_To do_: Lines after the one containing "lightning-fast pace (245, 690)" are to be omitted; print exactly each line from the start of the records up to and including it.

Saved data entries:
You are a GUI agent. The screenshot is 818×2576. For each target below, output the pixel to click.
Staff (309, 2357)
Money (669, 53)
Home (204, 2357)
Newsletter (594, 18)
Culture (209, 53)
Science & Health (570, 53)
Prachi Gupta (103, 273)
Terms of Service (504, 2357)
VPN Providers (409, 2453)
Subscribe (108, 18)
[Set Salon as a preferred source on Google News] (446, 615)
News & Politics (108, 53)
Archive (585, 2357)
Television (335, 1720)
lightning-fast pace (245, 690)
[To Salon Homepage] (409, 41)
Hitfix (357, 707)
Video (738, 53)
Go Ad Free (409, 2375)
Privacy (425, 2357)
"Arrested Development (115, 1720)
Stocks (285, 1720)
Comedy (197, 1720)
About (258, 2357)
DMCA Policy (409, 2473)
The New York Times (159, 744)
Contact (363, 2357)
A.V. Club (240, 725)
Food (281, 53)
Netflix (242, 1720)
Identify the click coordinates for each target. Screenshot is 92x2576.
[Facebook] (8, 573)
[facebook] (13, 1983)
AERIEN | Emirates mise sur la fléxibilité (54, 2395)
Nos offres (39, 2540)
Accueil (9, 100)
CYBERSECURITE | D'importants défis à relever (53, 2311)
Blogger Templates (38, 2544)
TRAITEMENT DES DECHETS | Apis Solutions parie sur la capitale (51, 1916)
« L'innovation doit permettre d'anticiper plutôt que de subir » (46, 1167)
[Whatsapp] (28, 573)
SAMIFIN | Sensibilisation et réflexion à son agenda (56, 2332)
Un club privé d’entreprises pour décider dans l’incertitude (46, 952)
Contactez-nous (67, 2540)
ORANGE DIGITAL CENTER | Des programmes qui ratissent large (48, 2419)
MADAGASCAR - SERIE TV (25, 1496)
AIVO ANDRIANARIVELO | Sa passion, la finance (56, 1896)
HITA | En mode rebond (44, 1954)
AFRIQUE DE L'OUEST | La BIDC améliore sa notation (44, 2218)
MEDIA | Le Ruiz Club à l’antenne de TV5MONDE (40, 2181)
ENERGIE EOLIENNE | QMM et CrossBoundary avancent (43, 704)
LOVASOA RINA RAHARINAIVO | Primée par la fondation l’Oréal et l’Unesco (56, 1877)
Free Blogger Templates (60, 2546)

_Solution to this task_:
You are a GUI agent. The screenshot is 818×2576. For each target below, output the pixel to click.
Staff (309, 2357)
Money (669, 53)
Home (204, 2357)
Newsletter (594, 18)
Culture (209, 53)
Science & Health (570, 53)
Prachi Gupta (103, 273)
Terms of Service (504, 2357)
VPN Providers (409, 2453)
Subscribe (108, 18)
[Set Salon as a preferred source on Google News] (446, 615)
News & Politics (108, 53)
Archive (585, 2357)
Television (335, 1720)
lightning-fast pace (245, 690)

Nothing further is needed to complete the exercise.